Report the count, and only the count, of lines in the records that include the word "sidebar".

==== Provided data

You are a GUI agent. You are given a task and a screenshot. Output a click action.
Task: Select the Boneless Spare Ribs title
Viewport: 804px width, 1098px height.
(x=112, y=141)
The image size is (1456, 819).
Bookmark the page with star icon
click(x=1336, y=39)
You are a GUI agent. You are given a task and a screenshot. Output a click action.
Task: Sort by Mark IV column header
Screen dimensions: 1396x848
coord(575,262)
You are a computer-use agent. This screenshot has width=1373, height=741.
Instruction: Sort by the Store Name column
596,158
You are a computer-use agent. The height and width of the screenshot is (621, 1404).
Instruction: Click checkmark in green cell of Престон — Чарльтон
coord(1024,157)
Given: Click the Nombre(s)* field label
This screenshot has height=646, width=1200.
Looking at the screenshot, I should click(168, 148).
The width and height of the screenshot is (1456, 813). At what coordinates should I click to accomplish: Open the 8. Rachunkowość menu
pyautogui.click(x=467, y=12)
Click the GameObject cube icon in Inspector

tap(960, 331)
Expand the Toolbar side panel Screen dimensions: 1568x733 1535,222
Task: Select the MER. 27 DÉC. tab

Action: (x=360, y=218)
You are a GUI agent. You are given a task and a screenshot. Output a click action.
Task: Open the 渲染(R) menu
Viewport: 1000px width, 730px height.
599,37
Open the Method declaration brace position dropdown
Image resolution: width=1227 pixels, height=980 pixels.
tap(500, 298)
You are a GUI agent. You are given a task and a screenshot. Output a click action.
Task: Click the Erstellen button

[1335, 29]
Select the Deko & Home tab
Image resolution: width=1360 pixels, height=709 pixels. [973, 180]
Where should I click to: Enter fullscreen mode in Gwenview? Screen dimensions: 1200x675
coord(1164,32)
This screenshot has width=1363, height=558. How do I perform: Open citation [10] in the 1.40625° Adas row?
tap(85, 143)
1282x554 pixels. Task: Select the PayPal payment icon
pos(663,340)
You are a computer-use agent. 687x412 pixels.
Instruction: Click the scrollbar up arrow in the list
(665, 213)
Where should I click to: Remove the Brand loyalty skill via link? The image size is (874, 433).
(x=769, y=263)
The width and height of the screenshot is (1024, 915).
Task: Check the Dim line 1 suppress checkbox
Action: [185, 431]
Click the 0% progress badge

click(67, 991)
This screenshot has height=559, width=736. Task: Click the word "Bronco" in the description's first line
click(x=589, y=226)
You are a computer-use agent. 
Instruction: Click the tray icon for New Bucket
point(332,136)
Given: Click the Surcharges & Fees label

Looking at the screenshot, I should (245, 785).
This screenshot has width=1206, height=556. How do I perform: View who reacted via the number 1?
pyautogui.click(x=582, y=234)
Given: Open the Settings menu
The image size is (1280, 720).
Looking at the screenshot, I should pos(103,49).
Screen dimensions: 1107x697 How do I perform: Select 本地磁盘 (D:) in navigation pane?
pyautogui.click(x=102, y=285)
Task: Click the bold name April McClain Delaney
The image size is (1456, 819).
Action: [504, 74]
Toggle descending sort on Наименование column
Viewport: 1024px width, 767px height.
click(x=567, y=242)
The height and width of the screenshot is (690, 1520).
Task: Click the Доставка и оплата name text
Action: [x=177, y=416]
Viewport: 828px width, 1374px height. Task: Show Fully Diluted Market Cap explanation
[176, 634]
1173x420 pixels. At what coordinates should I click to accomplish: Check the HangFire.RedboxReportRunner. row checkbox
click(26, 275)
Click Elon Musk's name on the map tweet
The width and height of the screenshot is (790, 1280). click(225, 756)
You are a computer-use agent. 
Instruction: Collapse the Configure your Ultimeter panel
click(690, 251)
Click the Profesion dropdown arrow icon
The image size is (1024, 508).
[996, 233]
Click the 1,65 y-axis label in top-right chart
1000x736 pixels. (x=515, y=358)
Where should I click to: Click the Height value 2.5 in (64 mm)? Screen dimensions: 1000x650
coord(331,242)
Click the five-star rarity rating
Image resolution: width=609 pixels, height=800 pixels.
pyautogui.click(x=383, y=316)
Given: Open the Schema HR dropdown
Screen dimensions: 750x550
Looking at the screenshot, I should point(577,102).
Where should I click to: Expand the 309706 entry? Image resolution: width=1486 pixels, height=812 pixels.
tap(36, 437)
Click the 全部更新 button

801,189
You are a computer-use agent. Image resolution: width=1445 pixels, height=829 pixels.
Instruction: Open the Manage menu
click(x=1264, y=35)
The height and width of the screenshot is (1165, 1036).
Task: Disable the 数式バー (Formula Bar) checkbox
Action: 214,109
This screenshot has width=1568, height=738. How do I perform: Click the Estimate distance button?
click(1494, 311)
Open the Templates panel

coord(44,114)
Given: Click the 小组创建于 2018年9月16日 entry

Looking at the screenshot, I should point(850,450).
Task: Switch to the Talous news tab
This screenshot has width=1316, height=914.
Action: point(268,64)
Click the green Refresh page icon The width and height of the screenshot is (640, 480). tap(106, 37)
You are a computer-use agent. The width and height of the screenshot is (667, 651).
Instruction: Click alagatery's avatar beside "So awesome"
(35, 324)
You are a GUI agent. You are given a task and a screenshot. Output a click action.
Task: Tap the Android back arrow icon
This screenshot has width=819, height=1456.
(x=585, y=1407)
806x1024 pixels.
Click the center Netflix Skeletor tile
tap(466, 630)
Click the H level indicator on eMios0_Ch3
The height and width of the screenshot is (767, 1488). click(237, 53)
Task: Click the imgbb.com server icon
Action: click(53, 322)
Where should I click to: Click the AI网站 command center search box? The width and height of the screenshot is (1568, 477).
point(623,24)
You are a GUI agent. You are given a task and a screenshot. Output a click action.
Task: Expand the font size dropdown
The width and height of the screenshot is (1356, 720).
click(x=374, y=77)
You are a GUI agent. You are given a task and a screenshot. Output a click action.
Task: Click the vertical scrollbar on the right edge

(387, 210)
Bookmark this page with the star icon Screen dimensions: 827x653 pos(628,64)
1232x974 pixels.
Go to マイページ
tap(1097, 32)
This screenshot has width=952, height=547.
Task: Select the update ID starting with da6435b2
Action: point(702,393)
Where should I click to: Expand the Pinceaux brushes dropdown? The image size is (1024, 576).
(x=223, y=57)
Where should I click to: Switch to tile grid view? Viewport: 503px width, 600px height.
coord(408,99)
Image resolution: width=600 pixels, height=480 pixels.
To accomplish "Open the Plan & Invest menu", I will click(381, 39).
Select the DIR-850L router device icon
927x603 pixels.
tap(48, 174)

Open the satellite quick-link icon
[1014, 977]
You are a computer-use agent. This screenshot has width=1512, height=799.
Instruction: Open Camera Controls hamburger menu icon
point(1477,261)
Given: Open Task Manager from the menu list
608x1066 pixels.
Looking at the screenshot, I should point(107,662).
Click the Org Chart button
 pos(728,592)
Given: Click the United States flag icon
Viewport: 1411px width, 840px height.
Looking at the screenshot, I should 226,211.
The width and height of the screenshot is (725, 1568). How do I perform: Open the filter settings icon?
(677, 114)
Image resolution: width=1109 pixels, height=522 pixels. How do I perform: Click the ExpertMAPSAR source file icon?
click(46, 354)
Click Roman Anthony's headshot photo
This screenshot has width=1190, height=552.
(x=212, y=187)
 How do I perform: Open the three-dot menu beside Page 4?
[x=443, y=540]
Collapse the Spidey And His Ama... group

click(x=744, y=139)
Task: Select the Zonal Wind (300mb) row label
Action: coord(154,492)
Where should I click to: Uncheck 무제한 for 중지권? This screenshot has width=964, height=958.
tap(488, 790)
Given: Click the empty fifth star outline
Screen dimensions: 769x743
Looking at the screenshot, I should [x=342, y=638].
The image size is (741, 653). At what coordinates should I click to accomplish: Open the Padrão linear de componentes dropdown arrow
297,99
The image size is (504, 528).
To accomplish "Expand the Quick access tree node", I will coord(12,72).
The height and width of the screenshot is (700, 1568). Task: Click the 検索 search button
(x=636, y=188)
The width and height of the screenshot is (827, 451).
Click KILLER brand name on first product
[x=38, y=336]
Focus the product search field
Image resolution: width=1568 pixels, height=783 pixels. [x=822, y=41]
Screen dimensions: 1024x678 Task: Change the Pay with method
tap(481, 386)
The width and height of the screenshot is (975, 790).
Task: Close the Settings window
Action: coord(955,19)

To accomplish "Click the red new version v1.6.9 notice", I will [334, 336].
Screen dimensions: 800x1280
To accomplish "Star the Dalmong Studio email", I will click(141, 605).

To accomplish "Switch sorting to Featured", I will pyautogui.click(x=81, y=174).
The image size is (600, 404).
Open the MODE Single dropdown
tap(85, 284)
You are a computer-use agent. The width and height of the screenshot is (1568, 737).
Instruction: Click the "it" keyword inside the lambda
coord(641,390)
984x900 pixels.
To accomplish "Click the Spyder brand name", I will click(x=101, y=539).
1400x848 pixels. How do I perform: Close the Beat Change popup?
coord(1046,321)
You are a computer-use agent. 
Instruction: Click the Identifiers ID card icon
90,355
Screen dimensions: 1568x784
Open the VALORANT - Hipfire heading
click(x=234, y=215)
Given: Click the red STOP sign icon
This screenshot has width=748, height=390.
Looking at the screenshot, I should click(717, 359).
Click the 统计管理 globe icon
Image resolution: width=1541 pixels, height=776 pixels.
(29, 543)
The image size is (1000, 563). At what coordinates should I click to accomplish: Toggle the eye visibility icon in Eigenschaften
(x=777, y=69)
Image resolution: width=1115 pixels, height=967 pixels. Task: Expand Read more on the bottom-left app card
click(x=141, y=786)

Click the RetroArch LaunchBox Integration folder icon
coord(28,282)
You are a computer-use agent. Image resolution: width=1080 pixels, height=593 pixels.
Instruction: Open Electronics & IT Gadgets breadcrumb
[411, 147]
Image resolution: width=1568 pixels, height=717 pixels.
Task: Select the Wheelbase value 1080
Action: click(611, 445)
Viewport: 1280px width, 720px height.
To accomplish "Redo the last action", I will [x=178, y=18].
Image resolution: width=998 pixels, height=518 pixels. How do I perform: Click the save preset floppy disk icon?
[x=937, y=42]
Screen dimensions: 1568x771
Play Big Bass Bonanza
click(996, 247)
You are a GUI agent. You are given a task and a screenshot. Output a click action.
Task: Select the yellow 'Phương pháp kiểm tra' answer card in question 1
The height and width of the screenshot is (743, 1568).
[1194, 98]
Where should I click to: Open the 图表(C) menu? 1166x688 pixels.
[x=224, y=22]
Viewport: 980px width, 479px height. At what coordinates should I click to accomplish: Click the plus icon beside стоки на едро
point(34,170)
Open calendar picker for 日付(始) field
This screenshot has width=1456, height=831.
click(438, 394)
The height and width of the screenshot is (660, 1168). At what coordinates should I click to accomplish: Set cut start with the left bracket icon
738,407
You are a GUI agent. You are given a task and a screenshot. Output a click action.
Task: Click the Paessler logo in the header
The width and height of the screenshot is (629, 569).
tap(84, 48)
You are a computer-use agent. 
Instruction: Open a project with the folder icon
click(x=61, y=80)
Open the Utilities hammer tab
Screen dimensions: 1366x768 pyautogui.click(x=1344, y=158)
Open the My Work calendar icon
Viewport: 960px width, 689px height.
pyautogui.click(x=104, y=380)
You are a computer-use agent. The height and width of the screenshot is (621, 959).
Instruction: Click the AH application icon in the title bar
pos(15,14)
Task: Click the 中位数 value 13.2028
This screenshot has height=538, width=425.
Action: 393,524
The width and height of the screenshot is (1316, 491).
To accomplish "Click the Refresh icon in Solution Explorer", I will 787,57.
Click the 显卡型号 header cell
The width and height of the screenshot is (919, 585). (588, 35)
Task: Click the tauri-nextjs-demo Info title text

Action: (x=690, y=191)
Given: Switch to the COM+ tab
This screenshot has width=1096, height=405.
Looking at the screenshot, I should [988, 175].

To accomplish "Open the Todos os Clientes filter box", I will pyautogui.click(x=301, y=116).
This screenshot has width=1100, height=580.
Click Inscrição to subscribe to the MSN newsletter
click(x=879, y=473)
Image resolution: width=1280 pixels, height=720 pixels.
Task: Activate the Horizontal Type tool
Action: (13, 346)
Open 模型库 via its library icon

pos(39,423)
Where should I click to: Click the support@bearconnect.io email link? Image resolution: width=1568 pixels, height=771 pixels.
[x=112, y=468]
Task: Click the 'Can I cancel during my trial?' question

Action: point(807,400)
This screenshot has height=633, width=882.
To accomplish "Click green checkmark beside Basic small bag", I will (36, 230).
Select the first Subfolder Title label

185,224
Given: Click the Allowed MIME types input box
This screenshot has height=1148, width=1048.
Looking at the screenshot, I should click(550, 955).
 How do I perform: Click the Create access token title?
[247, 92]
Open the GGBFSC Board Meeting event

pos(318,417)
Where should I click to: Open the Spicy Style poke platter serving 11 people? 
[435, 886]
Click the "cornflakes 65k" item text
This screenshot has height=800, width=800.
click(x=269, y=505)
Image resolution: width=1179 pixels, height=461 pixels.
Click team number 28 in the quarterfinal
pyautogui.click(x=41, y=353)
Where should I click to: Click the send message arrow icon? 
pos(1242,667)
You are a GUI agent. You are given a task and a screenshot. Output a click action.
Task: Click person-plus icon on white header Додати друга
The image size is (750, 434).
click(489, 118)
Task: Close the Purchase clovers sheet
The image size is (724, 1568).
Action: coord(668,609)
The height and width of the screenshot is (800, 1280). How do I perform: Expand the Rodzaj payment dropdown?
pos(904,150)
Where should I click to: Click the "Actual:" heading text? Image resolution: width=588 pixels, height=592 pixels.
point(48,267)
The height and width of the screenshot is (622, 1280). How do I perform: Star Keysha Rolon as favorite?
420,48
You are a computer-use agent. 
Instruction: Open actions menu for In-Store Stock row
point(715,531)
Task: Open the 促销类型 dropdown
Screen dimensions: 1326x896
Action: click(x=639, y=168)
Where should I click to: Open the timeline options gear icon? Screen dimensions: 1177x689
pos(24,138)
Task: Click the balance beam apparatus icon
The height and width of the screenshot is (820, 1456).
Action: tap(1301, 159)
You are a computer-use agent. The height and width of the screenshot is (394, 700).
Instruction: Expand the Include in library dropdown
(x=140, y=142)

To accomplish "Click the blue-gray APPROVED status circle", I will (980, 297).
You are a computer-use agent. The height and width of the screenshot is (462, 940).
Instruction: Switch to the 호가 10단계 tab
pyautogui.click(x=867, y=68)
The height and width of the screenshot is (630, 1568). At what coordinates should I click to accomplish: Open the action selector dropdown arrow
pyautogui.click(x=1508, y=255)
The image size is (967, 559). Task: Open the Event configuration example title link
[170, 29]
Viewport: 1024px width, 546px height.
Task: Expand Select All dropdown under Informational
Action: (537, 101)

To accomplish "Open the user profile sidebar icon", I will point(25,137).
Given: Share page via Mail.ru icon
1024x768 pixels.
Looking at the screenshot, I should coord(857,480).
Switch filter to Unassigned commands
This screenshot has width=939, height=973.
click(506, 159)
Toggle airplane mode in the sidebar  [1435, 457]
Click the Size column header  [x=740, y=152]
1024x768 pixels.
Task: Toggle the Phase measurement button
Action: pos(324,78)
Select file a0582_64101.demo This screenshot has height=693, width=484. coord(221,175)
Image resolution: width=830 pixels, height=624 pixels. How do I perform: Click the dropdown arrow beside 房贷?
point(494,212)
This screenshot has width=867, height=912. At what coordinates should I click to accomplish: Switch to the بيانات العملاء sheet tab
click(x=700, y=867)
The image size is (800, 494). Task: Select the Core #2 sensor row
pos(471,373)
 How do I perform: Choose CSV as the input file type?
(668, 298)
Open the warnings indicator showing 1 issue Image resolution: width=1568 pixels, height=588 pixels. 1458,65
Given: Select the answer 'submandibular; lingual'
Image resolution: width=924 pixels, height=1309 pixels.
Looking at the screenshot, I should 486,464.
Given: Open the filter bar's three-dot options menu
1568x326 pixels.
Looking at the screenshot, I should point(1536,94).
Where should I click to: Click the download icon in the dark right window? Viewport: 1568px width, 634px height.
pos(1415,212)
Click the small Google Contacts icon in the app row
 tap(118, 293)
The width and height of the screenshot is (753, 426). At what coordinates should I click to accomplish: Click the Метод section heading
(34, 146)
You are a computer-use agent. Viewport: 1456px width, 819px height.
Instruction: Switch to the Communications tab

========

Finished exercise → 2